Hoje, ele é um cara dito normal — se é que nos tempos de hoje em dia alguém possa ser — que sempre ignorou as loucuras do pai e nunca o levou a sério. Mas houve uma loucura, uma única loucura, a derradeira loucura que ele não pôde fugir: o motivo pelo qual ele se chama Alceu.

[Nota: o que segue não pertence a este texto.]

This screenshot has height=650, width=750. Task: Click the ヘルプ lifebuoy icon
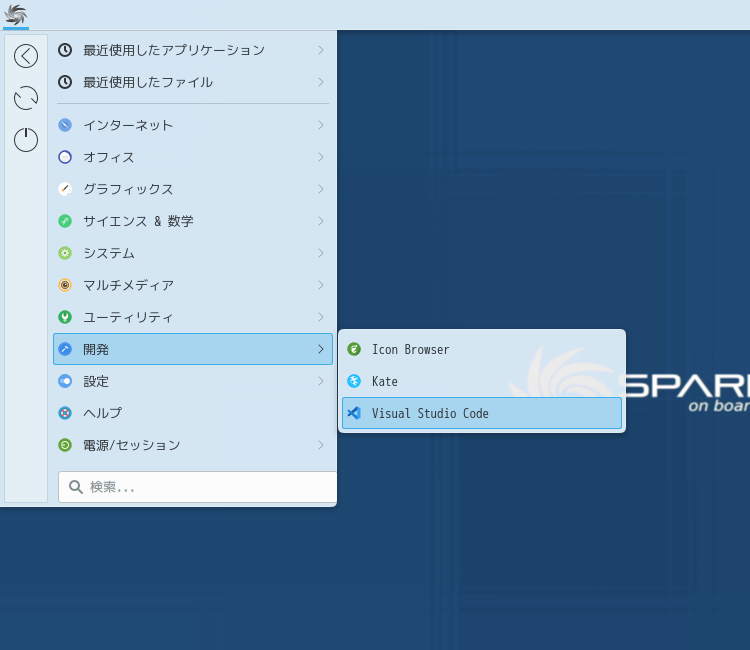65,413

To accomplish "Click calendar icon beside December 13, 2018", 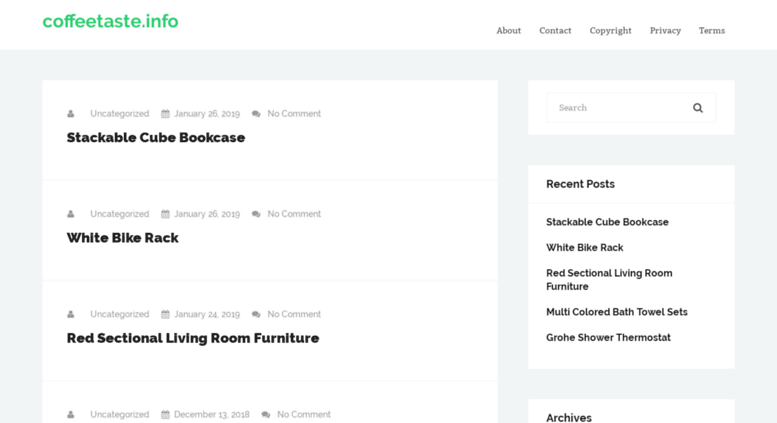I will coord(166,415).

Para ser honesto, este Alceu, que agora atravessa a rua indo em direção ao outro lado da calçada, nunca soube o motivo e é provável que nunca saiba, porque esta é a grande loucura do pai: tem o motivo só pra si e ri, internamente, toda vez que escuta alguém chamar seu filho pelo nome.

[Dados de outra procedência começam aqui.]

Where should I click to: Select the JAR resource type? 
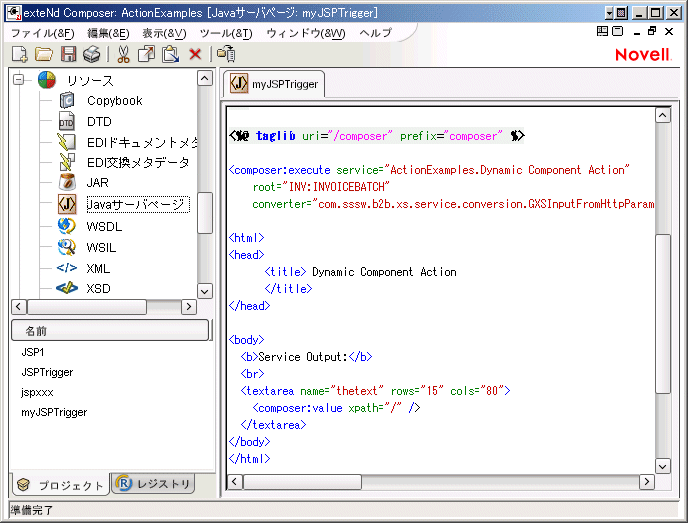point(97,183)
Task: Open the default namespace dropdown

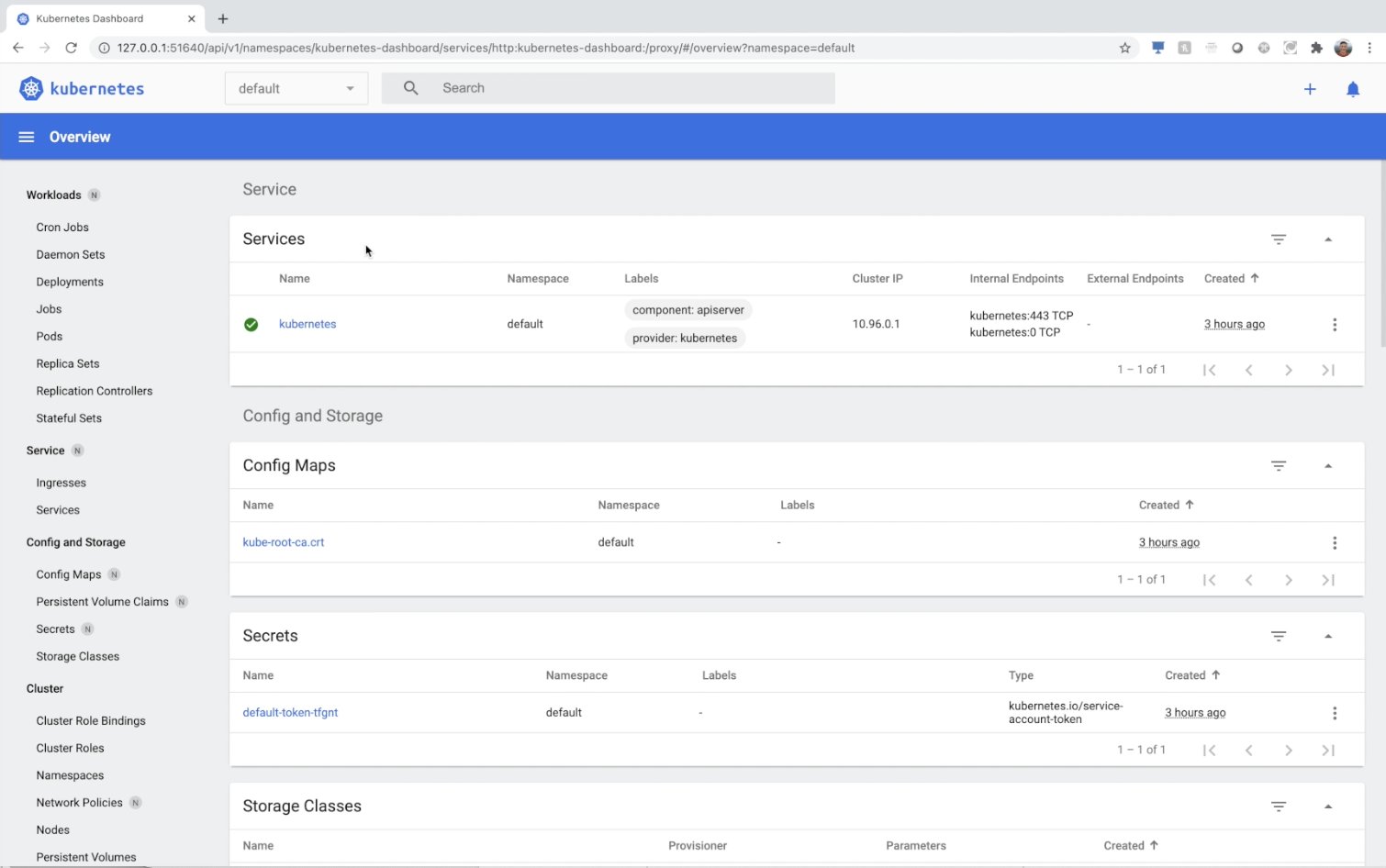Action: pos(296,88)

Tudo aconteceu em um sábado de manhã, quando estava indo da zona norte para a zona sul, num trajeto que cruzava a cidade. Toda vez que se pegava fazendo esse trajeto, pensava para si como cruzar é um verbo interessante, pois cruzar a cidade significa ir de uma ponta a outra e, não, andar em forma de cruz. Mas tudo bem, dentre as tantas coisas estranhas no mundo, porque se apegar a um fato tão banal como um verbo que aparenta uma ação que, no fim, não a faz?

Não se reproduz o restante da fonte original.